Please tally the lines below that contain the string "screenshot", with case counting, and give only the number.

═══ EXERCISE INPUTS ═══

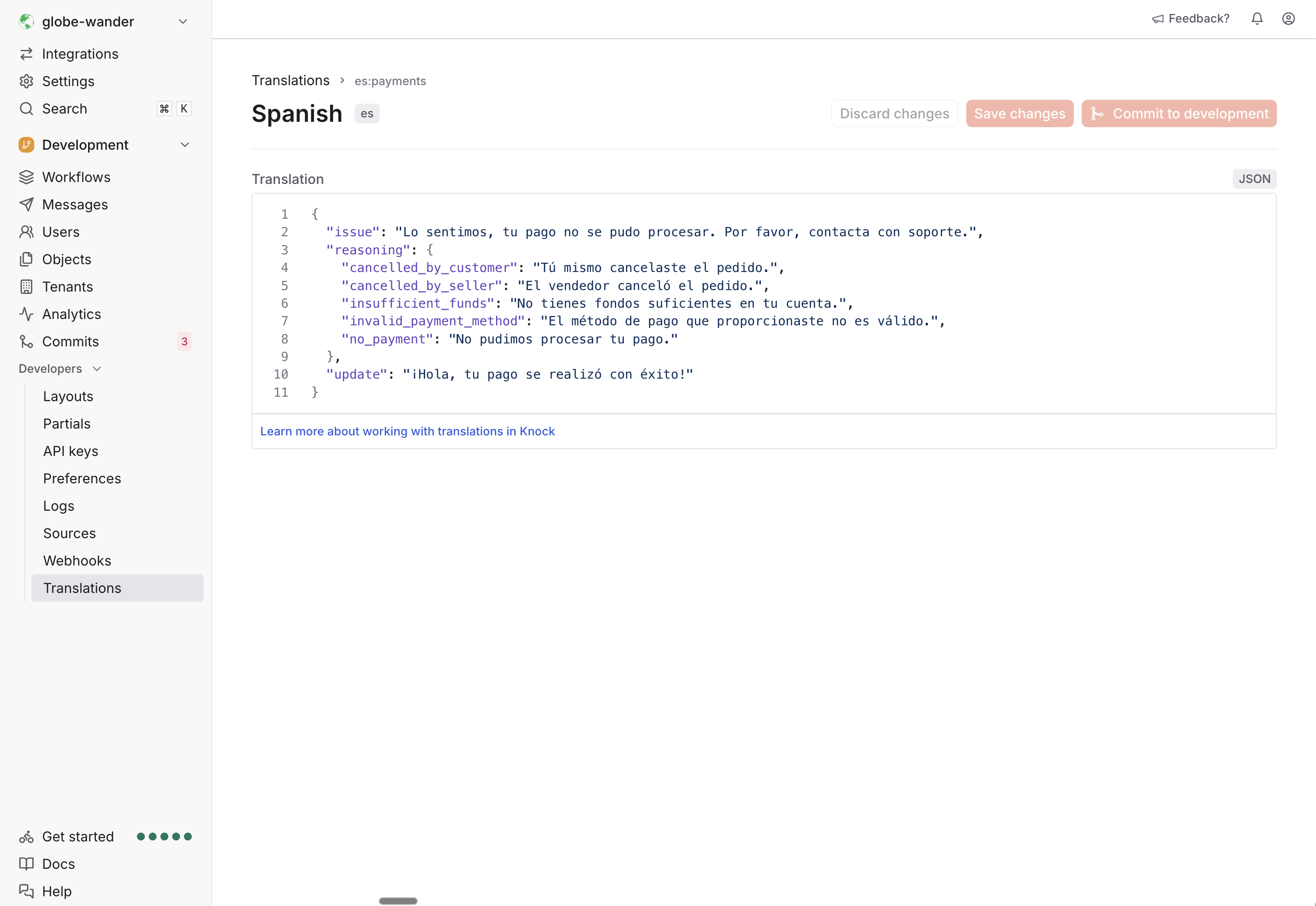Open Commits showing 3 pending changes
Screen dimensions: 1316x906
tap(71, 341)
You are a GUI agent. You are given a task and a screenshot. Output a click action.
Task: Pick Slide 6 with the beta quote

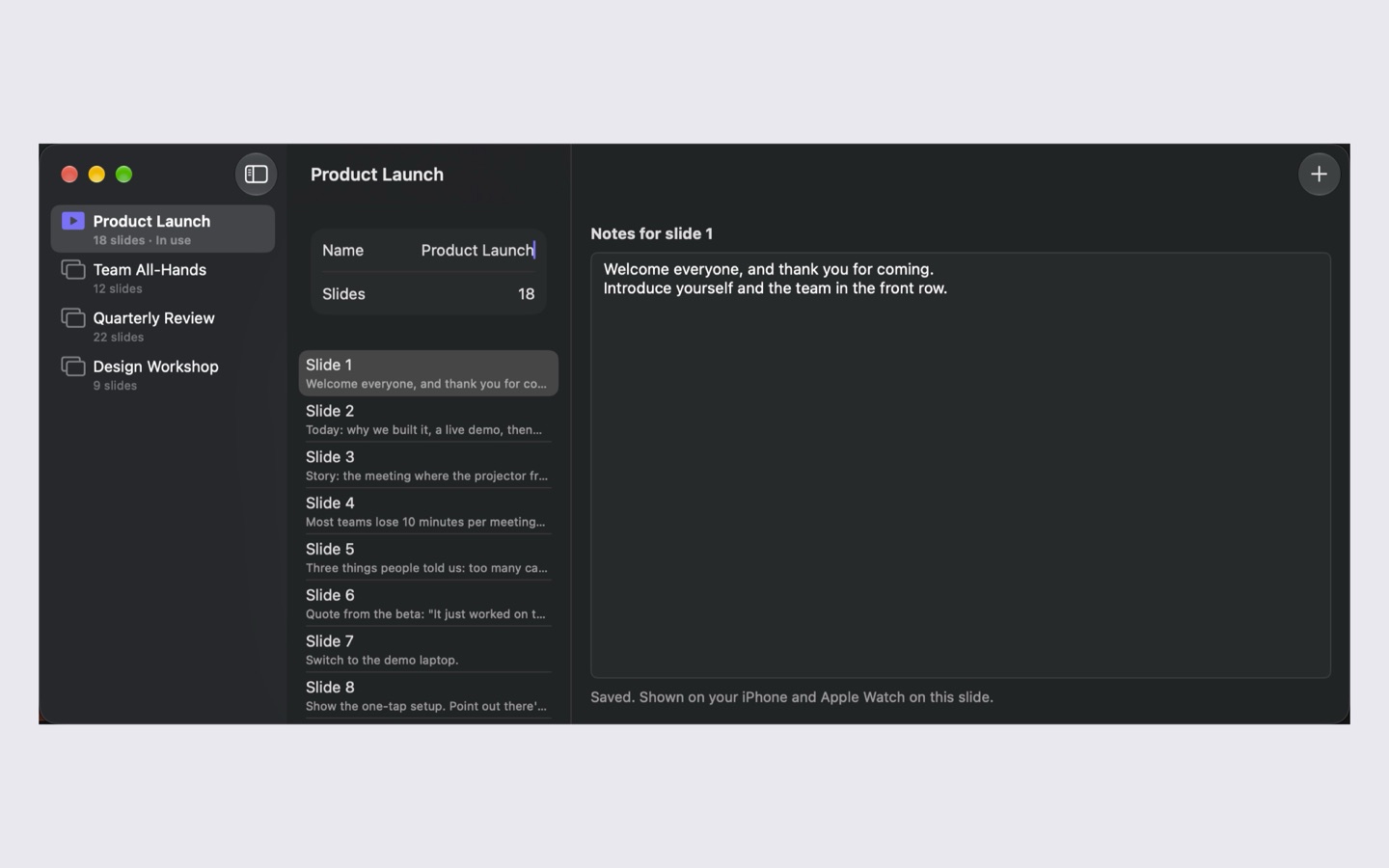pyautogui.click(x=428, y=604)
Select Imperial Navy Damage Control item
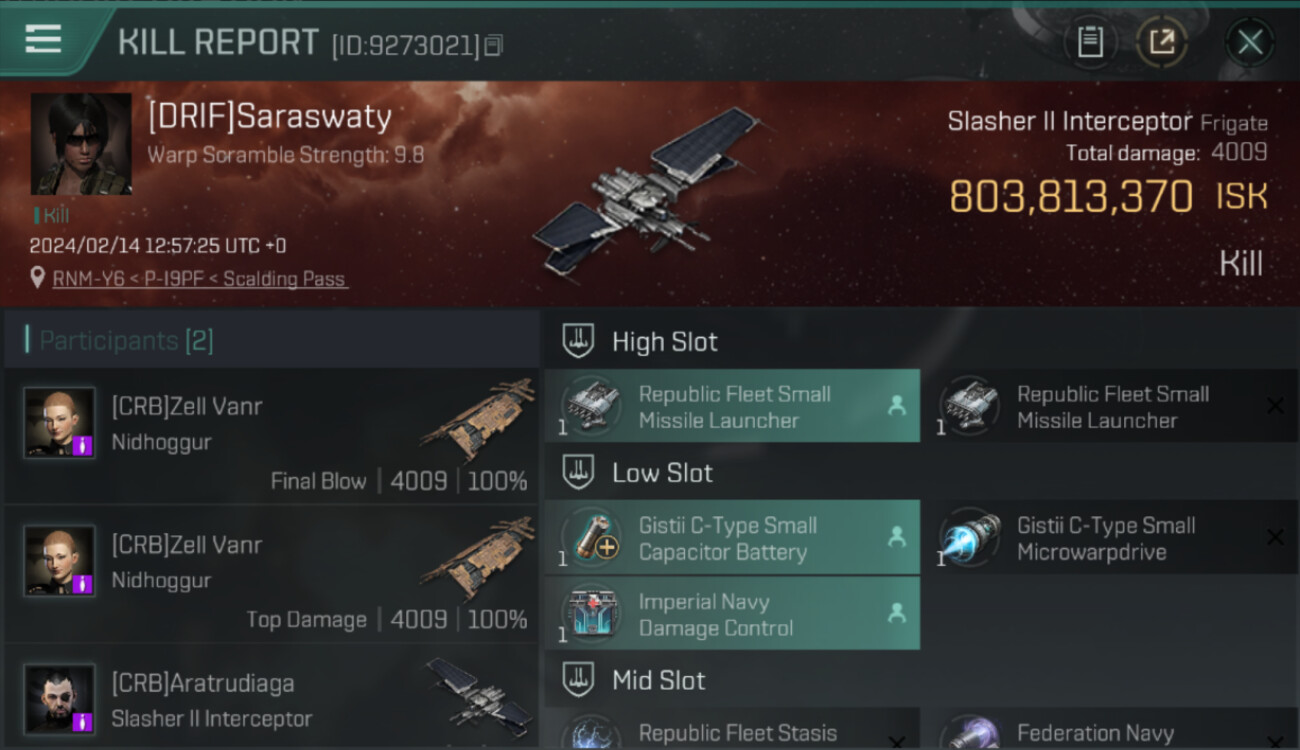Viewport: 1300px width, 750px height. (732, 614)
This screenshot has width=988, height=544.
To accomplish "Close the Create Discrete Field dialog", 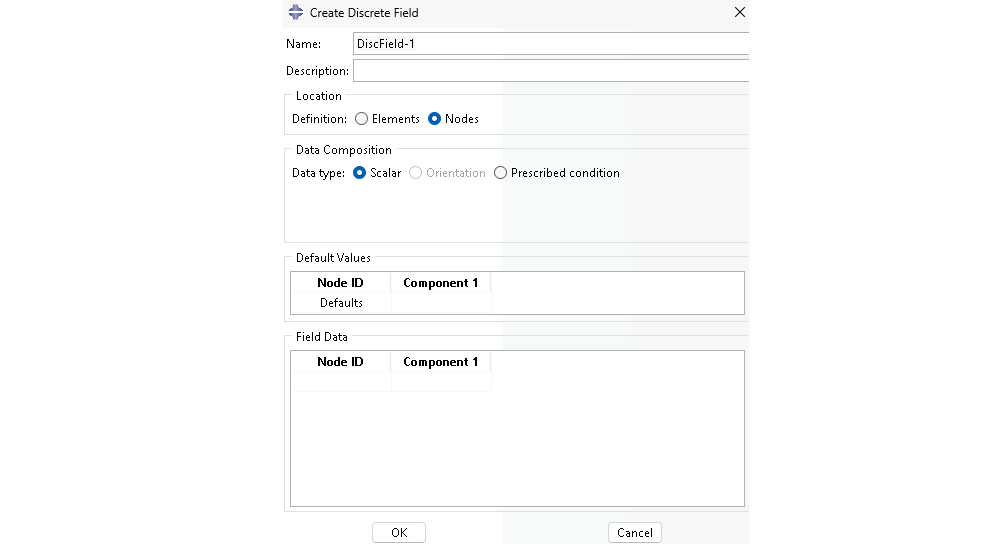I will point(740,13).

═══

_RESULT FOR THIS TASK_:
2